(Stored items)
········

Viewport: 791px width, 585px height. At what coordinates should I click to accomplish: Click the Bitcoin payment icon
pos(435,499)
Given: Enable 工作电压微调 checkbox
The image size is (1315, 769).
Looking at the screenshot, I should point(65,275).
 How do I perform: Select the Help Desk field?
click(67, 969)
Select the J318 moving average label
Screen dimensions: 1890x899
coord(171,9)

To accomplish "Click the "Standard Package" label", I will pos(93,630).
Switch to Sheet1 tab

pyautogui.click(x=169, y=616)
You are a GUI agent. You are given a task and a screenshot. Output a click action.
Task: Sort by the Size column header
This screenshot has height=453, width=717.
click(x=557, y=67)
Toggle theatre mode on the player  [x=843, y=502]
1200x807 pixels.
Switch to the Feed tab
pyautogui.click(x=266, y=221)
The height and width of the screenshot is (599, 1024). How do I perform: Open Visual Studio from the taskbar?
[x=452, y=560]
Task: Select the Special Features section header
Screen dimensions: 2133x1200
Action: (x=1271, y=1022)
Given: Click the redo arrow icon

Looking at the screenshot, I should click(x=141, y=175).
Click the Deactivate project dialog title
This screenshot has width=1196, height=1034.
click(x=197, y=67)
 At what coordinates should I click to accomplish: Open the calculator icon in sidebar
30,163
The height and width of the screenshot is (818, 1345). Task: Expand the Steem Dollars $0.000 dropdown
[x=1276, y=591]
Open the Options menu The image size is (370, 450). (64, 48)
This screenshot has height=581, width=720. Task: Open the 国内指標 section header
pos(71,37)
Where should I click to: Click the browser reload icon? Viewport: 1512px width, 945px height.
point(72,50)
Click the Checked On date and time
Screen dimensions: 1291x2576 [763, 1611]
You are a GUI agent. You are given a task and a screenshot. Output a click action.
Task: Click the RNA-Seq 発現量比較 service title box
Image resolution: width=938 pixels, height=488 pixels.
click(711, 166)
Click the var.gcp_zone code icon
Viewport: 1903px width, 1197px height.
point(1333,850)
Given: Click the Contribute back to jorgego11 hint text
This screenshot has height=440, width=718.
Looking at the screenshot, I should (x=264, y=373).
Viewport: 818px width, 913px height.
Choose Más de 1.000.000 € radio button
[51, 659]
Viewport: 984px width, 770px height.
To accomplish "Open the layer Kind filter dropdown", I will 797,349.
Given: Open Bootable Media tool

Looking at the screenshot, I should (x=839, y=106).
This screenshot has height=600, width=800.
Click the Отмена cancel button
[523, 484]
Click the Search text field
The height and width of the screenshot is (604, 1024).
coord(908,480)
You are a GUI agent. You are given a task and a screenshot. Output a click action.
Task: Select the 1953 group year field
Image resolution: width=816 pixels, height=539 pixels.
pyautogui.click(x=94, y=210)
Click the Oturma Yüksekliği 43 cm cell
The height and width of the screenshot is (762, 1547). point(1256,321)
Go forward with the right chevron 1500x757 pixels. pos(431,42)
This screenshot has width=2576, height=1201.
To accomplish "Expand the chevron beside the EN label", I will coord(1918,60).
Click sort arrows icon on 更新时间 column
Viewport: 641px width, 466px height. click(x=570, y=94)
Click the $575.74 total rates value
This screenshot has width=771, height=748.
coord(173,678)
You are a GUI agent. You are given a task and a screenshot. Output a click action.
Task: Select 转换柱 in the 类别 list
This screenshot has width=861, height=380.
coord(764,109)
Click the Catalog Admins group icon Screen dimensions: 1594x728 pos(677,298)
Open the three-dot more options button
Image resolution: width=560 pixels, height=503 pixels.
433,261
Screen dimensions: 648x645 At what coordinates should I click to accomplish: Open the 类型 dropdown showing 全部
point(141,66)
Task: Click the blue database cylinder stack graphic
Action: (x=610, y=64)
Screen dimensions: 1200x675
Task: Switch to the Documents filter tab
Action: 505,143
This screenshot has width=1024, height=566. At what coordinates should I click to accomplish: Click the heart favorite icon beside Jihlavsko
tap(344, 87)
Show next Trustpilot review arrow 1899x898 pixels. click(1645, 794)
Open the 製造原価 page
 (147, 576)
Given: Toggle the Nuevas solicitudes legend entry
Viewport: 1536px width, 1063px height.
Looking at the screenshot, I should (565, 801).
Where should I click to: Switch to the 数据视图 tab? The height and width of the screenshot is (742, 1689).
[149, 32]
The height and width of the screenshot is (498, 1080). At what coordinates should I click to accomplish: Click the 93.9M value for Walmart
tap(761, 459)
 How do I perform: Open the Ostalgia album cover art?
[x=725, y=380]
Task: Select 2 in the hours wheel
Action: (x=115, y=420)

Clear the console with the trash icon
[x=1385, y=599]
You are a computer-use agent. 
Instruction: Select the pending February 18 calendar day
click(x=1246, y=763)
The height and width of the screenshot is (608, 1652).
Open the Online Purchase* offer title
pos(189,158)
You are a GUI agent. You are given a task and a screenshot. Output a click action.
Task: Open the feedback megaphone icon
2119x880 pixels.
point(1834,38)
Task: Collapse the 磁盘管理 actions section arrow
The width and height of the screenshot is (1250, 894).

········

_What you should do_: Lines holding the word "will" are the answer; copy each one from the records above.

_Exercise output_:
To accomplish "Click the "Standard Package" label", I will pos(93,630).
To accomplish "Open the layer Kind filter dropdown", I will 797,349.
To accomplish "Expand the chevron beside the EN label", I will coord(1918,60).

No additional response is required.